Q5. Question on logging up/down and shortfalling Will efficiencies be applied twice if adjustments are entered in tables W13/S13 post efficiency? Yes. The logging up/down and shortfall model applies efficiencies. Therefore companies must enter the net change in costs in tables W13 and S13 preefficiency. Q6. Question on serviceability performance How will Ofwat treat companies that get better or worse serviceability in the final true-up in 2015? Companies with a marginal (or worse) serviceability performance in 2014-15 are at risk of being shortfalled at the next price review. If a company is shortfalled at PR14 based on marginal serviceability performance up to 2013-14, but improves its performance in 2014-15, it may propose amendments at the next price review. These proposals will be considered as part of any true-up (as deemed appropriate) at the next price review. Note, however, that the shortfall with regard to 2013-14 performance may still be deemed appropriate. Q7. Question on discount rates There are a variety of discount rates used across legacy tools. Would it be sensible to have a uniform approach across them all? The discount rates are different across the legacy tools to reflect the specific regulatory policies that each tool is dealing with. Q8. Question on the capital expenditure incentive scheme (CIS) The CIS true-up does not consider the impact of the expenditure variations on tax within the financing costs considerations. Is this what Ofwat intended? Yes. The CIS model is performing the true-up as we set out in our working spreadsheet model. This does not include a tax related adjustment.

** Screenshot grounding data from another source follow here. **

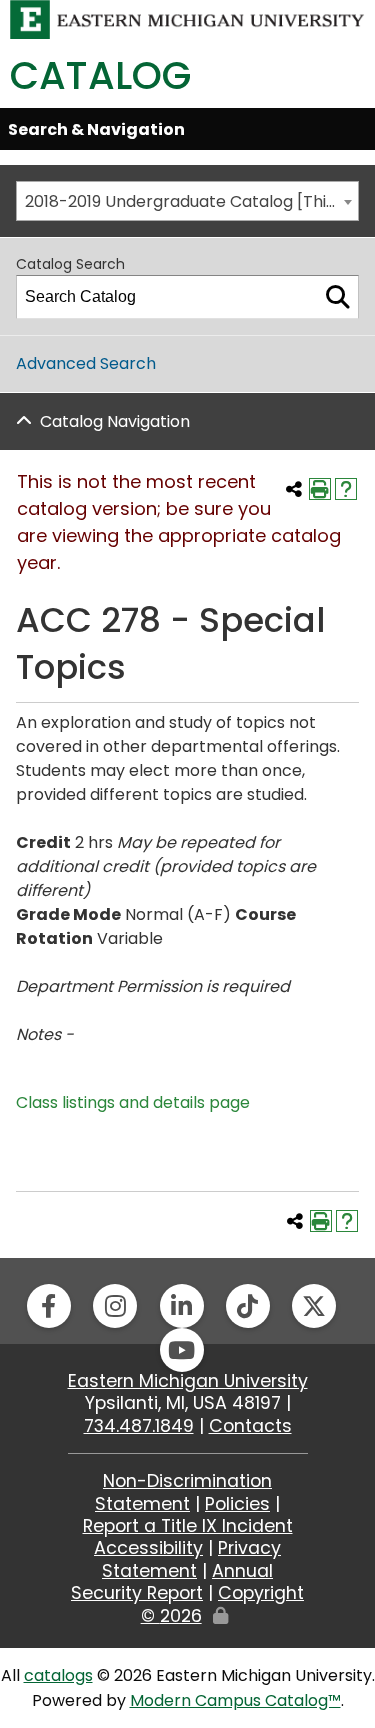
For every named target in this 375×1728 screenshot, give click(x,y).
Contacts (250, 1426)
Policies (237, 1504)
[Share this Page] (294, 489)
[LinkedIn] (182, 1306)
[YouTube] (182, 1350)
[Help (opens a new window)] (346, 489)
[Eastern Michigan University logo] (187, 18)
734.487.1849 (139, 1426)
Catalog (100, 75)
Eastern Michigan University (188, 1381)
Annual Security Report (172, 1582)
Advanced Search (86, 363)
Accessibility (148, 1548)
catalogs (58, 1675)
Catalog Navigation (115, 421)
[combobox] (187, 201)
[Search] (338, 297)
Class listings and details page (133, 1102)
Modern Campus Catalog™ (235, 1700)
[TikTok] (248, 1306)
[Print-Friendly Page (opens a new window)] (320, 489)
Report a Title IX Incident (188, 1526)
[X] (314, 1306)
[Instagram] (115, 1306)
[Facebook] (49, 1306)
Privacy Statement (191, 1559)
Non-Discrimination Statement (183, 1492)
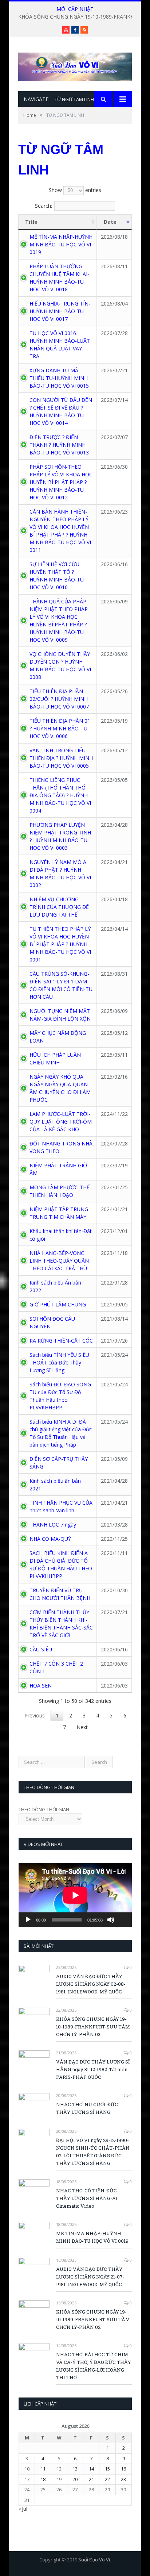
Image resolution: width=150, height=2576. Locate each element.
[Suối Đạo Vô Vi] (75, 65)
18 (43, 2479)
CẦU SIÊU (40, 1649)
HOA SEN (40, 1685)
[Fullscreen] (122, 1908)
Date (110, 221)
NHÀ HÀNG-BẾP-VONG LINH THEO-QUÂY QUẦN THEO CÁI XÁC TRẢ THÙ (59, 1260)
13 (75, 2468)
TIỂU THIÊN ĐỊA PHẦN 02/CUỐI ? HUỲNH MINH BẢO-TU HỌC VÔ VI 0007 (59, 699)
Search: (43, 205)
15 (107, 2468)
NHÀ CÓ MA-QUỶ (50, 1538)
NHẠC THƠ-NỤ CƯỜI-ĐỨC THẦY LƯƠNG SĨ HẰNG (87, 2108)
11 (43, 2468)
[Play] (28, 1919)
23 (123, 2479)
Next (82, 1727)
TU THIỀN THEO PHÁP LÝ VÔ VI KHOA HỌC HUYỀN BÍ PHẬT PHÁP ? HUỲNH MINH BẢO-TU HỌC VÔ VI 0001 (60, 944)
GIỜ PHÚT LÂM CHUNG (57, 1304)
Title (31, 221)
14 (91, 2468)
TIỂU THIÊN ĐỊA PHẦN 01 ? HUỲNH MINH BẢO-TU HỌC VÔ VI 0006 (59, 728)
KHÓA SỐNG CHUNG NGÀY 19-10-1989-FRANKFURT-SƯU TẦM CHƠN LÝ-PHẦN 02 (93, 2319)
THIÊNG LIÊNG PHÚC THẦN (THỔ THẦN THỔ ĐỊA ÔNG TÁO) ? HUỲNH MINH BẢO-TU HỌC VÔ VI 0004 (60, 795)
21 (91, 2479)
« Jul (23, 2509)
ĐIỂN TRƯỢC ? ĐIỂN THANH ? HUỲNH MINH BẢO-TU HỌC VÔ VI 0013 (59, 445)
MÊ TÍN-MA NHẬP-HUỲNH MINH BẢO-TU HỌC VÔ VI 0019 (60, 244)
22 (107, 2479)
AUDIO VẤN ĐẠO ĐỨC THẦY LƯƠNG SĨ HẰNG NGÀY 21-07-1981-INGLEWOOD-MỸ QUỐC (90, 2277)
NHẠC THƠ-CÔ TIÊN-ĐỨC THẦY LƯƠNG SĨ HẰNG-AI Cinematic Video (87, 2198)
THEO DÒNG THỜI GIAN (44, 1809)
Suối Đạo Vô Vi (94, 2559)
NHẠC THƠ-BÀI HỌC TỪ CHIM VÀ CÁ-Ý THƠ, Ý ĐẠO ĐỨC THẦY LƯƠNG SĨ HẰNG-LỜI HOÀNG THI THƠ (93, 2366)
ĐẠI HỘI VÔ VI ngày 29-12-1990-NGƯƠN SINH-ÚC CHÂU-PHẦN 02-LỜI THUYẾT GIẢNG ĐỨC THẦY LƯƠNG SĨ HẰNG (93, 2151)
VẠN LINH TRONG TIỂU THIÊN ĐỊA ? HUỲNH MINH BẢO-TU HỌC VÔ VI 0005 (61, 758)
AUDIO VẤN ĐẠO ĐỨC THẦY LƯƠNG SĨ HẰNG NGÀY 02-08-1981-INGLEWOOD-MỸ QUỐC (91, 1984)
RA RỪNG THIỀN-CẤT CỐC (61, 1340)
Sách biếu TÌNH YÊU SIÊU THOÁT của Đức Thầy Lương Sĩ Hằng (59, 1362)
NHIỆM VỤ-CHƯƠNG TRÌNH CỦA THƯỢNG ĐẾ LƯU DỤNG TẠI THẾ (59, 907)
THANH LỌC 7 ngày (52, 1524)
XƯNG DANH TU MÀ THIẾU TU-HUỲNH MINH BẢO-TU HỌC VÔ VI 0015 (59, 378)
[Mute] (110, 1919)
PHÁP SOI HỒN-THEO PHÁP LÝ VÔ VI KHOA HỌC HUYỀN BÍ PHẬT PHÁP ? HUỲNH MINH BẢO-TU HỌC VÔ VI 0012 (60, 482)
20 (75, 2479)
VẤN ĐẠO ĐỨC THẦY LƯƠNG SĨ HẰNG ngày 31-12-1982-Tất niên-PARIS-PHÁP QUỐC (93, 2069)
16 (123, 2468)
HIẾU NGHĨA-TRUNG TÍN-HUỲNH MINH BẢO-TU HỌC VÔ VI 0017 (59, 311)
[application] (75, 1895)
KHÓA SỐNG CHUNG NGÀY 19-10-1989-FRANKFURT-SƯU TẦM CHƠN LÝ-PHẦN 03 (93, 2027)
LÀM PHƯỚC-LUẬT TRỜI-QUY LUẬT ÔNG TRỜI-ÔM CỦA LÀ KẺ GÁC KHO (60, 1121)
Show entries (75, 190)
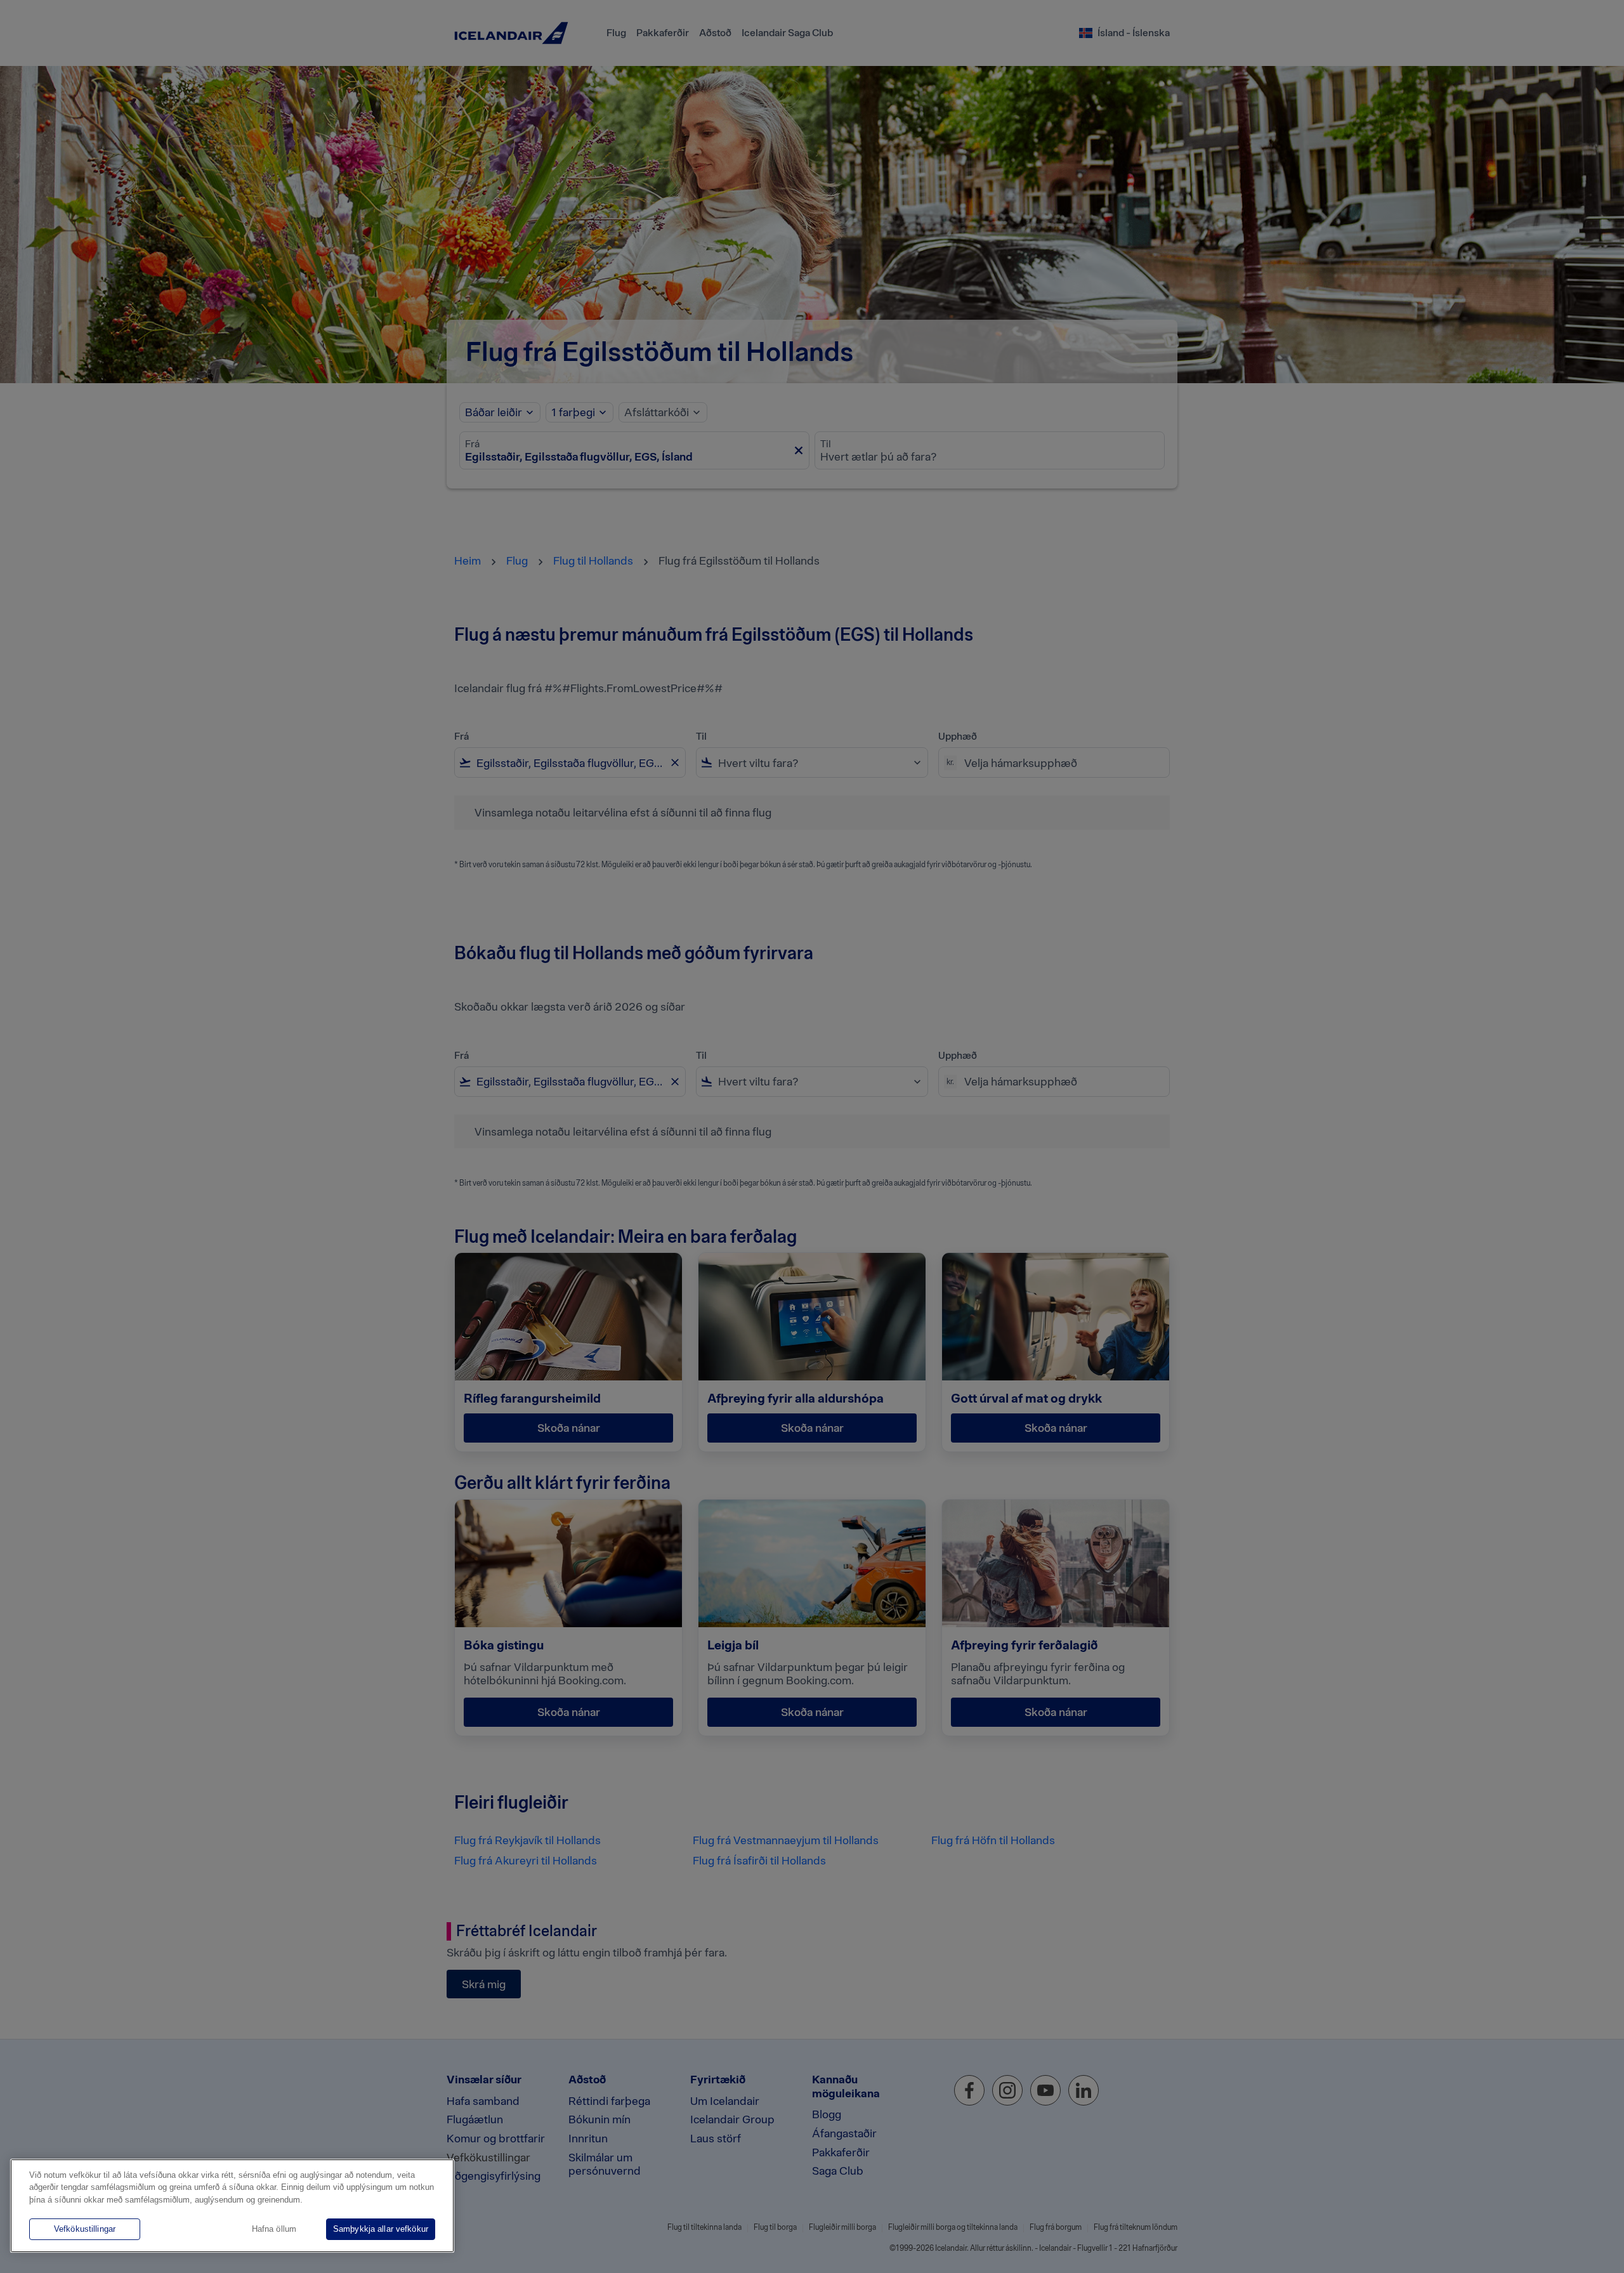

Q9. Question on the financial model There are two financial years with the same discount year setting on the profiling sheet. What is the rationale for that? The columns for the years up to 2014-15 are not used on the profiling sheet. The year settings shown in these columns are relevant to the future value discounting used on the Calc sheet for the purpose of establishing the value of the revenue adjustment as at end of 2014-15. The columns for 2015-16 to 2019-20 are used in the profiling sheet to preserve the present value where the revenue adjustment is not applied in full in the first year of the period. If the adjustment is applied in full in the first year then no discounting is required. Q10. Question on the financial model The updated version of the financial model now allows the post financeability revenue adjustments to flow through the tax computations. Does Ofwat require the companies to report the iterative tax impact of applying the revenue adjustments in tables the other tax adjustments line on tables W20 and S20? No. We do not require details of the iterative tax impact arising from the post financeability revenue adjustments.